Un environnement stable et prévisible, le soutien pour lui permettre de trouver ses repères
21 L’une des conditions primordiales de la prévention des carences affectives dans l’éducation des jeunes enfants séparés de leur famille est l’effort constant pour éviter les changements répétés des personnes s’occupant d’eux, afin d’éliminer ainsi les contacts superficiels et les soins dépersonnalisés, responsables au premier chef du manque de sécurité affective, du retard intellectuel et des troubles ultérieurs de la personnalité des jeunes enfants en institution. Sans cet effort constant, l’enfant passe entre les mains de tant d’adultes au cours des premières années qu’il ne pourra pas distinguer les personnes connues des étrangères. Il peut ainsi perdre à jamais sa capacité de nouer des liens intimes et chaleureux. Lorsque trop d’adultes se partagent les soins d’un petit enfant, aucun ne passe suffisamment de temps avec lui pour bien le connaître et pour développer de l’intérêt personnel à son égard. La nurse qui, à cause des absences et de l’organisation improvisée de l’horaire de travail, en raison de la réorganisation des groupes d’enfants, ou pour d’autres raisons, travaille alternativement avec des enfants différents, ne peut bien connaître aucun des enfants qui lui sont confiés.

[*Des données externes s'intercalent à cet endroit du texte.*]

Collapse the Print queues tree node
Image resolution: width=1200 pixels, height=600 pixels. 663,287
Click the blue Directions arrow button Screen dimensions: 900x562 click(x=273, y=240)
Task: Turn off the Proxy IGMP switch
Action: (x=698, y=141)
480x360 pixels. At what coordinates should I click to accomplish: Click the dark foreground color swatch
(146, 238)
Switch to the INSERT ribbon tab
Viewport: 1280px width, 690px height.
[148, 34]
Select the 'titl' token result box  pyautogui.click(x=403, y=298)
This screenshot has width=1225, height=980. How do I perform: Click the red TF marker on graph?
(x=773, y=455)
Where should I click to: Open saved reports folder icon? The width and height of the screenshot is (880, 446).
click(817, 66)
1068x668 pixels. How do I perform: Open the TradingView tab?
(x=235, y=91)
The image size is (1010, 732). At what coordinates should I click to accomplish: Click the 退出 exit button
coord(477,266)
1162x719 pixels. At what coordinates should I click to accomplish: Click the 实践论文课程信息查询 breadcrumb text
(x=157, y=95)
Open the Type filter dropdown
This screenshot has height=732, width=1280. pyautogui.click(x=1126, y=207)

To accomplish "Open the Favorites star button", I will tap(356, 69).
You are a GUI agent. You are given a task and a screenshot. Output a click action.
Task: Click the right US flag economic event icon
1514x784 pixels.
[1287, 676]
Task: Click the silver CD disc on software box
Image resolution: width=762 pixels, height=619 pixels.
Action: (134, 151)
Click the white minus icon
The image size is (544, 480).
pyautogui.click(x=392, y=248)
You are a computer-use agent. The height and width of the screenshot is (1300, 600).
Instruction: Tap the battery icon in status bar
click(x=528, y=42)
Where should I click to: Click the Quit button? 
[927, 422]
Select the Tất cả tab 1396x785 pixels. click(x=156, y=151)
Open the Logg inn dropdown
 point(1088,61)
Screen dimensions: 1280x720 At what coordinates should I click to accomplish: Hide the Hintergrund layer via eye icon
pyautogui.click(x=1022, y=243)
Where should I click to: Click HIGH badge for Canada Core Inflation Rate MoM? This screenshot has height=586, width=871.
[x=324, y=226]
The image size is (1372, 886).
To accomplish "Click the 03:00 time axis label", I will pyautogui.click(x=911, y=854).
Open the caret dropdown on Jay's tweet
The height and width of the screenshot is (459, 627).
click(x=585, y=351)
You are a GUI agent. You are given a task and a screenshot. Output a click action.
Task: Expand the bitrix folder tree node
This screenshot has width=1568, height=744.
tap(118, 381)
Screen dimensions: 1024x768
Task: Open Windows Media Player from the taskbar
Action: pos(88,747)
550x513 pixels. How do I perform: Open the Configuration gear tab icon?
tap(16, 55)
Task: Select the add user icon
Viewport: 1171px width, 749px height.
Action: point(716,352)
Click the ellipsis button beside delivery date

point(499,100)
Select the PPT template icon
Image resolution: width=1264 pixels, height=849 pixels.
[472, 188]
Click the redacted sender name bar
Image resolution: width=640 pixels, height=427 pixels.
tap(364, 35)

22 Si tout au long de leur séjour en institution, dès l’admission jusqu’au départ définitif, de petits groupes stables d’enfants (de six à huit enfants au maximum) sont pris en charge par un nombre très restreint d’adultes, quatre au maximum, une relation affective riche et continue peut se développer entre eux sur la base d’une connaissance mutuelle.
23 La nurse qui ne prend en charge que les mêmes enfants, sur la base de la connaissance et de la compréhension mutuelles, peut s’occuper d’eux d’une manière nuancée et personnalisée, en répondant aux signaux et aux réactions individuelles.
24 Le besoin de continuité concerne aussi bien l’environnement matériel (aménagement des locaux afin que l’enfant se trouve dans des lieux connus), l’environnement social (vivre avec des adultes et des enfants connus), que l’enchaînement des événements, en évitant ou tout au moins en réduisant le plus possible les improvisations.
25 Le meilleur des instituts, le soin le plus attentif dans une relation stable et sécurisante avec la nurse n’enlève pas malgré tout que vivre dans une institution pour un bébé ou pour un jeune enfant, c’est être dans un environnement artificiel. Pour nous, c’est une expérience quotidienne qu’un bon institut, une bonne pouponnière est capable d’assurer le bien-être physique et psychique de l’enfant, le développement de la personnalité saine. Mais une famille suffisamment bonne ne peut pas être remplacée dans toute sa complexité par le meilleur institut du monde.